Can’t blame Jam Warehouse though, they had nothing to do with the IOL system. They wrote the initial VNE (newspaper website) systems, but there’s not much left of their code there after Neil’s repair work. The VNE systems now cache much better than IOL, although IOL does cache reasonably well itself.
We’ve a long way to go to get IOL’s architecture right. I’m pretty clear about where I want it to go, but working on a shoestring with staff numbers, getting anything like architectural changes done seems to take forever. Neil was quite shielded when he was here, and had time to work on some fundamental changes, as I recognise the importance of this.

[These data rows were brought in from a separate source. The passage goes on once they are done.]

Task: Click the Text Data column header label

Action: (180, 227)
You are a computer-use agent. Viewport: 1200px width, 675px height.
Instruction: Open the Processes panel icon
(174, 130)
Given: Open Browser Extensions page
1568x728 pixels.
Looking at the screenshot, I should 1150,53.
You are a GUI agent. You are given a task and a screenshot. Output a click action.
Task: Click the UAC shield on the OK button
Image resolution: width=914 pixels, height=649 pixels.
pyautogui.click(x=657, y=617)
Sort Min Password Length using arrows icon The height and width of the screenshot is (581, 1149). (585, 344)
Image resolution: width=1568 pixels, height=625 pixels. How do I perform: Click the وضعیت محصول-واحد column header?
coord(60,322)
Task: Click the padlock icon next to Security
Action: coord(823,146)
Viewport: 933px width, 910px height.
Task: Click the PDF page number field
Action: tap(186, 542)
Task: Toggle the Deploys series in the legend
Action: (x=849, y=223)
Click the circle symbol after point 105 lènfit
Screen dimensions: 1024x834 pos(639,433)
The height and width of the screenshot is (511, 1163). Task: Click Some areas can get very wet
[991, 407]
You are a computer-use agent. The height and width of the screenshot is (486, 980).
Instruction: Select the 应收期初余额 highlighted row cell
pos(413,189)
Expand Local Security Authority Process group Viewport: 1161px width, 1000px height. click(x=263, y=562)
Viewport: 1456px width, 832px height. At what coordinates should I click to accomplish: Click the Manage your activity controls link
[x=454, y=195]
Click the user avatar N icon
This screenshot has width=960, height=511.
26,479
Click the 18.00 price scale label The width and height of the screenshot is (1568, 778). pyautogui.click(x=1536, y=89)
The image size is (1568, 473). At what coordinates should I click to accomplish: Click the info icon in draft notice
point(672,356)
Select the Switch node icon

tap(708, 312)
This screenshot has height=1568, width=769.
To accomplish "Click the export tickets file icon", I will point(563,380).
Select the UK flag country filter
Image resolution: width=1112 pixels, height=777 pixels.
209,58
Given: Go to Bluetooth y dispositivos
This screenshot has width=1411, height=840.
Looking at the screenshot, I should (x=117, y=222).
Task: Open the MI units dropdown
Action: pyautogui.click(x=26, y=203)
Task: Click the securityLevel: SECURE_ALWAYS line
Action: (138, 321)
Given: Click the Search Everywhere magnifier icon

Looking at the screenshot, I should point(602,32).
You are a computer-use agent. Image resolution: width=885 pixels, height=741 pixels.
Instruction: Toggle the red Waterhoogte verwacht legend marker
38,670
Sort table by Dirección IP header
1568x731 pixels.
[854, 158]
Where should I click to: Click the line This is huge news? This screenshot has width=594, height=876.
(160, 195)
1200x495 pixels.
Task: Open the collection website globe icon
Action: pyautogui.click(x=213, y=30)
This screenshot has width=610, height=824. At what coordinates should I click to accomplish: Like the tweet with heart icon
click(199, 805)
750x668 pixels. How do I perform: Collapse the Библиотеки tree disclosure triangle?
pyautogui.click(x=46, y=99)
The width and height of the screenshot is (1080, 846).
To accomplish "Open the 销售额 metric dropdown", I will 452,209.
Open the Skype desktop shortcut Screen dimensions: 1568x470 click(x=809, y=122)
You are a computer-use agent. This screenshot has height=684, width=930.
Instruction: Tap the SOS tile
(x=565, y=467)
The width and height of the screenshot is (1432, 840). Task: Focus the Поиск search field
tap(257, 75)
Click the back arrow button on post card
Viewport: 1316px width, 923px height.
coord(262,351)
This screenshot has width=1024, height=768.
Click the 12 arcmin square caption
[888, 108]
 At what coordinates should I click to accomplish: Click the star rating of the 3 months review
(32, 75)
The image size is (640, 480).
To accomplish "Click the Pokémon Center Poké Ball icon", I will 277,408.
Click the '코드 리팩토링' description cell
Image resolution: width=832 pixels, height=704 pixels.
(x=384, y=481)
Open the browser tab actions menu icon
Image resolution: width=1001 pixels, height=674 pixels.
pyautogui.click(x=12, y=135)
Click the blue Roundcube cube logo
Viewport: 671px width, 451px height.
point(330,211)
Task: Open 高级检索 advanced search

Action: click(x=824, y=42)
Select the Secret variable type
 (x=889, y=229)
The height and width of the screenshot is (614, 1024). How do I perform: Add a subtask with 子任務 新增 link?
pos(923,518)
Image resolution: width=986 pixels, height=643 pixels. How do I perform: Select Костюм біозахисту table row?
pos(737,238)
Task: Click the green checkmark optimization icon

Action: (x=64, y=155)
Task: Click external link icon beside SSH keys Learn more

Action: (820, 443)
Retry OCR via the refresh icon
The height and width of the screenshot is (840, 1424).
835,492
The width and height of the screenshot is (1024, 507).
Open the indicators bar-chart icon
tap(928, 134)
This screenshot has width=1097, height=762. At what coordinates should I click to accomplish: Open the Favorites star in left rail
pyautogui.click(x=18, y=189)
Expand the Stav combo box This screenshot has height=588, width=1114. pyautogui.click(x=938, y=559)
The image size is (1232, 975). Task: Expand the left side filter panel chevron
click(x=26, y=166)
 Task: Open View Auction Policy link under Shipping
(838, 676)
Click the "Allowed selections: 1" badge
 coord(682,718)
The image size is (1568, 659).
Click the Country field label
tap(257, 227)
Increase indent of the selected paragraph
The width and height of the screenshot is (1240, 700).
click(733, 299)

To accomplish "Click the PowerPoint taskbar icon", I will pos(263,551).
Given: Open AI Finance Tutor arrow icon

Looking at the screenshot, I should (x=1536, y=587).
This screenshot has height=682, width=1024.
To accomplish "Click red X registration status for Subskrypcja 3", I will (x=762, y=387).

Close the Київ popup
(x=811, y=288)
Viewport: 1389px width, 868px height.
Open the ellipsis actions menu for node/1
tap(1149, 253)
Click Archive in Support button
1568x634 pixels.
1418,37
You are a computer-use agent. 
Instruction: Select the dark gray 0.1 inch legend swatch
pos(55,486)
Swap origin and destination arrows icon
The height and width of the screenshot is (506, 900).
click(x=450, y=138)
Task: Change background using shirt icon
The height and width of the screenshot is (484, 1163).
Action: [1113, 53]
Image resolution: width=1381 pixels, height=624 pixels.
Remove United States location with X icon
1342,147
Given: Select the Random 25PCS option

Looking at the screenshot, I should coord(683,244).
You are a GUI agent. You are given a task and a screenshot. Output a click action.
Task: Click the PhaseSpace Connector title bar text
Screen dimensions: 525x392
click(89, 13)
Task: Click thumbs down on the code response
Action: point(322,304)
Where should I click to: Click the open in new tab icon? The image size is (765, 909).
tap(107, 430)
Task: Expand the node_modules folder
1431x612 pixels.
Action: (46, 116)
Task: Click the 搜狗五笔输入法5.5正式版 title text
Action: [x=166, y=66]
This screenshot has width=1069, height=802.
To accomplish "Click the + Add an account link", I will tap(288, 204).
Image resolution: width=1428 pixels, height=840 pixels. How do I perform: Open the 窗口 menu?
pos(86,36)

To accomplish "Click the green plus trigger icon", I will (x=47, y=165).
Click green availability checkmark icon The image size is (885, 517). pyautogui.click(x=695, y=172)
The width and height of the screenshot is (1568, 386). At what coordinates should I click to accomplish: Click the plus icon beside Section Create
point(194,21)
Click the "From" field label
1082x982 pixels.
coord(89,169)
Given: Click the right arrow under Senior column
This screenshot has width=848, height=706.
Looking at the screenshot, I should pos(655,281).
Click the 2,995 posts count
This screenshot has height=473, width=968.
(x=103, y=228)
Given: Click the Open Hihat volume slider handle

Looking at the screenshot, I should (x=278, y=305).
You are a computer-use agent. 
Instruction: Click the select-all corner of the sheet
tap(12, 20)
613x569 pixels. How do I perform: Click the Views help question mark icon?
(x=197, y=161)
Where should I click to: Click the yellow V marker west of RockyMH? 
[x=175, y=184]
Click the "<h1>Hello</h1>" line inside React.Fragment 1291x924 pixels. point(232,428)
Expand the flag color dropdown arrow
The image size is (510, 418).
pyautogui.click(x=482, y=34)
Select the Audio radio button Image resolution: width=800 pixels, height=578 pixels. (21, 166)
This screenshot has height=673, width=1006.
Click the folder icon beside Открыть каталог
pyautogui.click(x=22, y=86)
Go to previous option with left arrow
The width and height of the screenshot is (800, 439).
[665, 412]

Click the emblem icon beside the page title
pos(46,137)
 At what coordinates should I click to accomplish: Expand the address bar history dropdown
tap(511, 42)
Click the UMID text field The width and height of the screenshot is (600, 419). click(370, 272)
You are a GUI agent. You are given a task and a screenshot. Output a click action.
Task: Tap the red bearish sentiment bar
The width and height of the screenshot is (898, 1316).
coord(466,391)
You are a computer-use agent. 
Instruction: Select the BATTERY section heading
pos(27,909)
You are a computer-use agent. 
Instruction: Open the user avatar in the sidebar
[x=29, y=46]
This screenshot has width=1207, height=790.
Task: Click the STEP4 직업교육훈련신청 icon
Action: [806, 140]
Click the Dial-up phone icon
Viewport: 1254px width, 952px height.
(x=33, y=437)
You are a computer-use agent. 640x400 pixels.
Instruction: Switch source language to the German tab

Unfortunately right now everyone is madly doing all sorts of other things, and I’m doing the IT Manager thing of sitting in meetings all day and wondering if I could still get a directory listing from the command line should I ever see one again. (OK, it’s not that bad).
Hmm, this sounds like a page full of excuses, which it isn’t really. Responsibility for IOL tech problems ultimately rests with me (especially database errors, as I’m supposed to know what I’m doing there). So hopefully they’ll soon be fixed, and I can write something interesting about my Transkei trip!
I was running three MySQL servers with one primary and two slaves. I was mainly offloading read requests to slaves and updates and 20-30% of reads to the master for an online business directory I developed last year. It was a bit of a weird setup due to lack of funds for funding high end servers but it did the job.
Caching also comes in useful. Using memcache for storing cached data in ram rather than on disk comes in quite useful and reduces hits on the MySQL database servers. I normally have memcached running on a 128Mb instance on various boxes across the network where I use memcache.
I do have a few screenshots. One showing the article, one showing the error creating the page (ala busrep) and the IOL homepage showing the article in question.